How much training data does RVC need to clone a voice?

RVC can train on as little as 1 minute of clean audio, but 10 to 30 minutes yields significantly better results. Audio quality matters more than quantity, so a short studio recording outperforms hours of noisy phone calls.

Can RVC run on a CPU without a GPU?

RVC inference can run on CPU, though it is roughly 10 to 20 times slower than GPU. Training, however, requires a CUDA-capable NVIDIA GPU with at least 4GB VRAM, and CPU training is impractical at 50x or more slower.

What is the difference between RVC v1 and v2?

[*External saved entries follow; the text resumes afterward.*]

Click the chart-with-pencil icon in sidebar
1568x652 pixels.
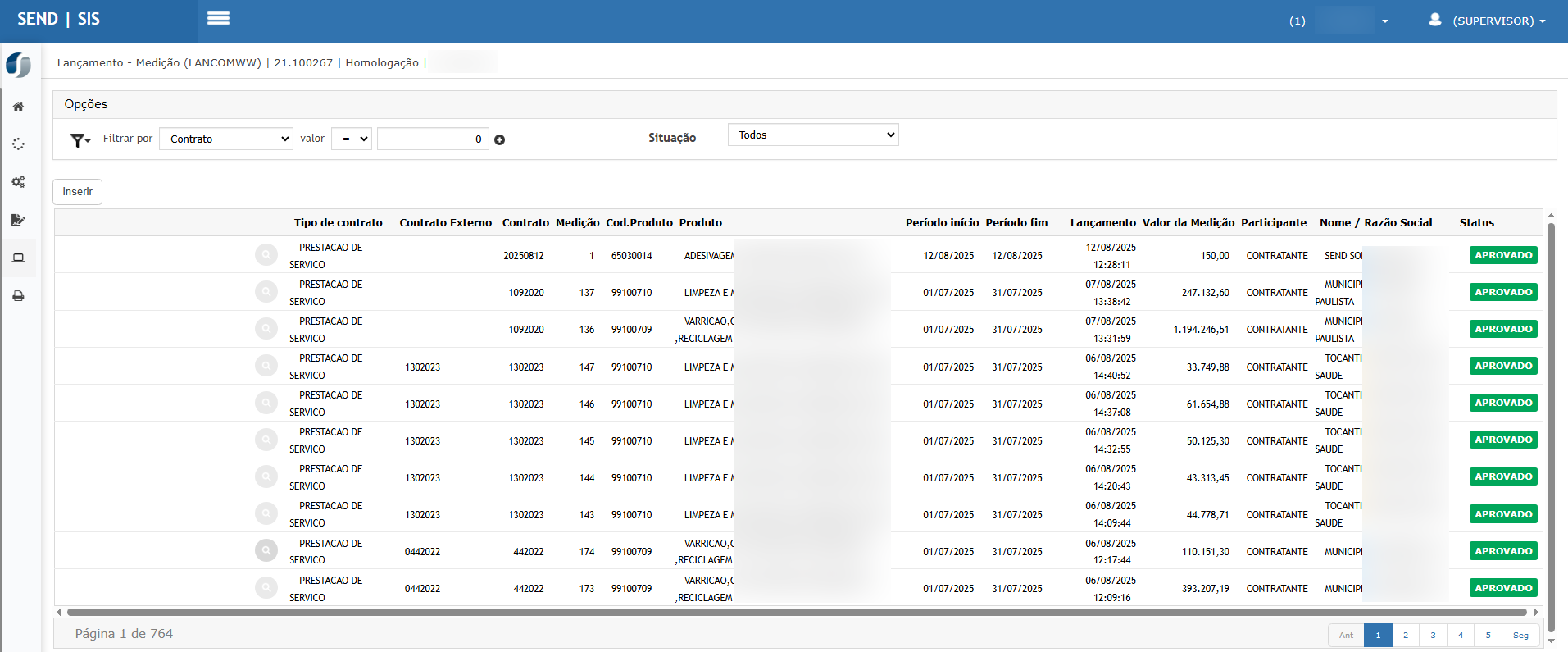(18, 220)
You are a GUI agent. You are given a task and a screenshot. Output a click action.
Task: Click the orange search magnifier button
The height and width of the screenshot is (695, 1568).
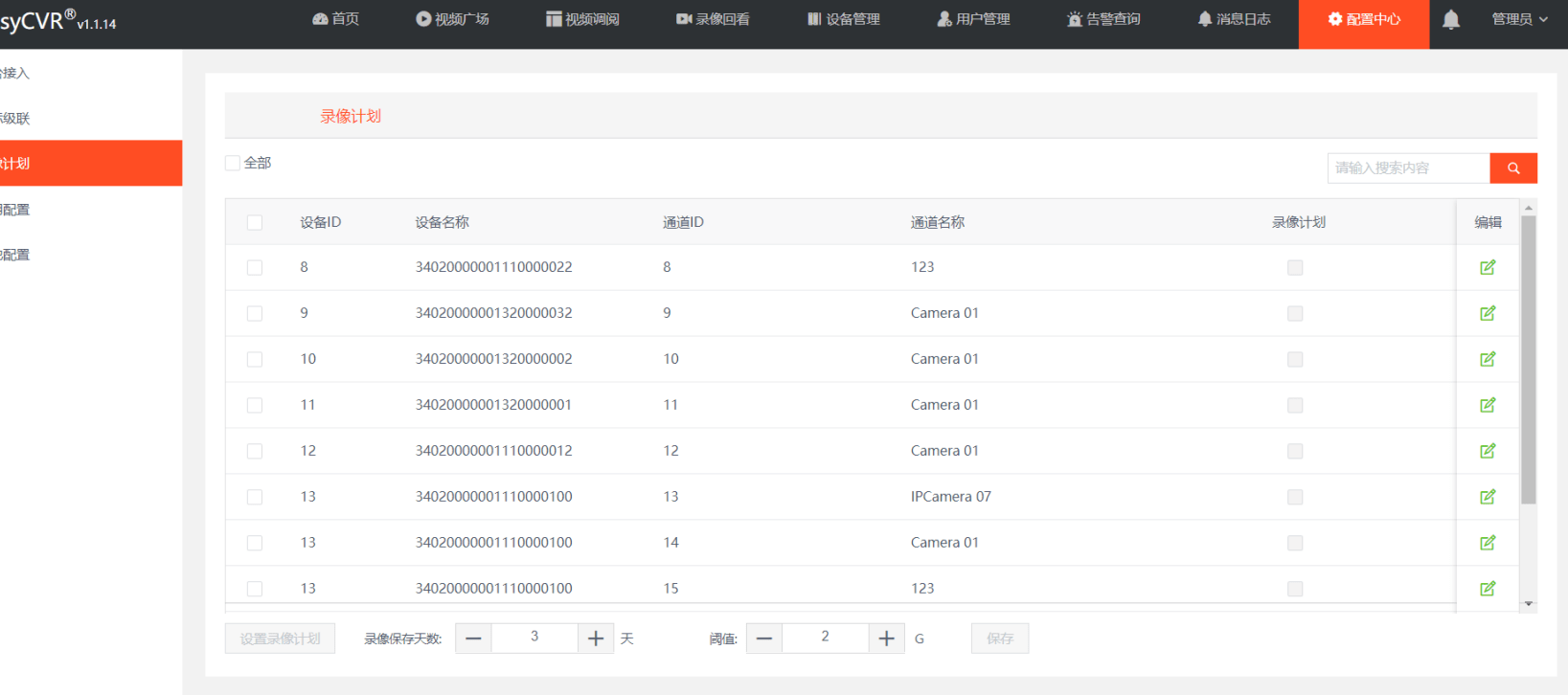[1512, 168]
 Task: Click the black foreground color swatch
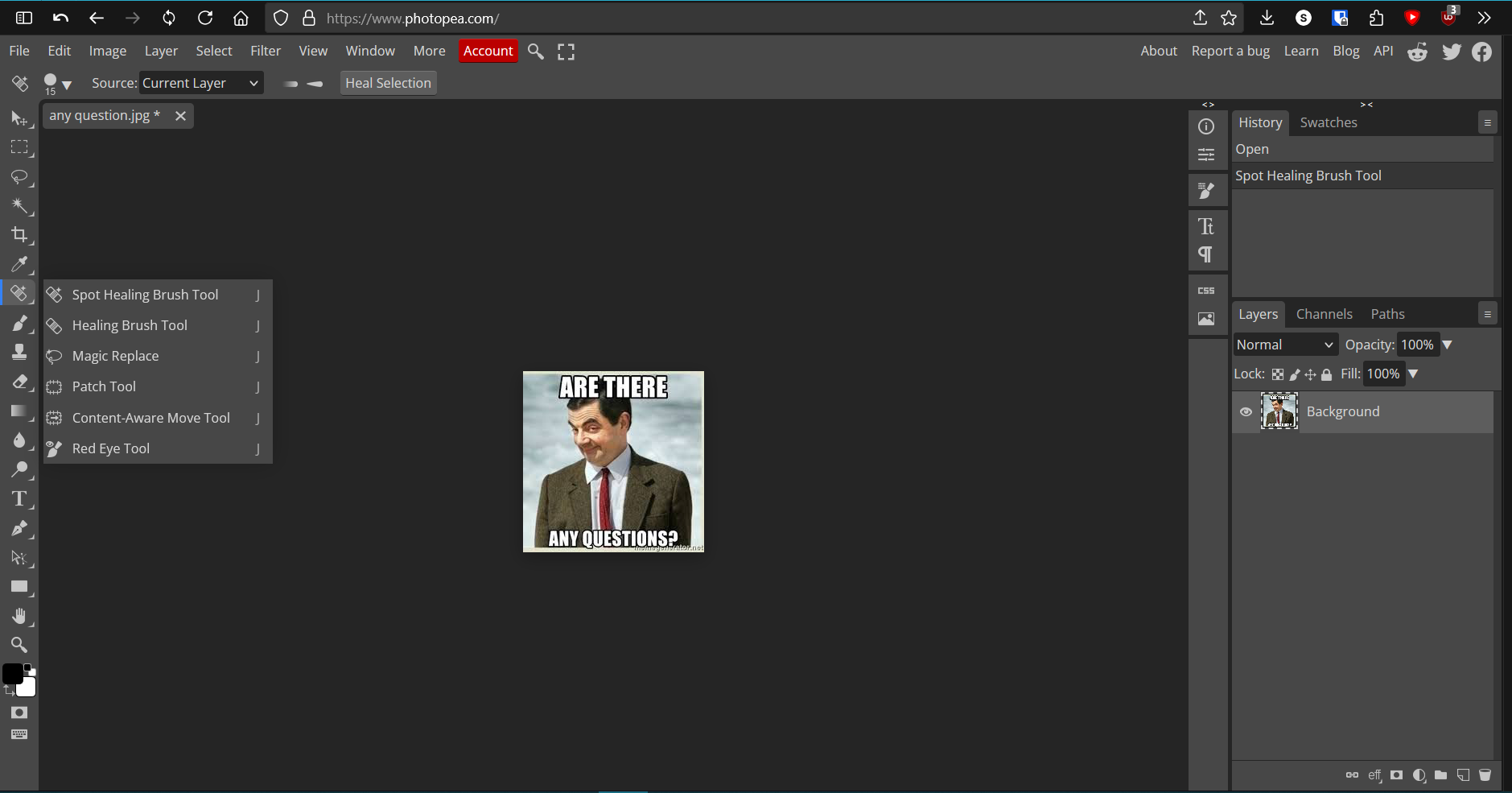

RVC v2 upgrades the content encoder from 9-layer HuBERT with 256-dimensional features to 12-layer HuBERT with 768-dimensional features and adds 3 period discriminators for better audio quality. The v2 pretrained models are not backward compatible with v1, and all new projects should use v2.

How do I reduce timbre leakage from the source speaker in RVC?

Adjust the index_rate parameter, which controls how heavily inference relies on the Faiss retrieval index versus the source audio. Start at 0.75 and raise it toward 1.0 to pull more features from the trained voice, or lower it to 0.3 to 0.5 if the output sounds artificial.

Can RVC convert text to speech, or only audio to audio?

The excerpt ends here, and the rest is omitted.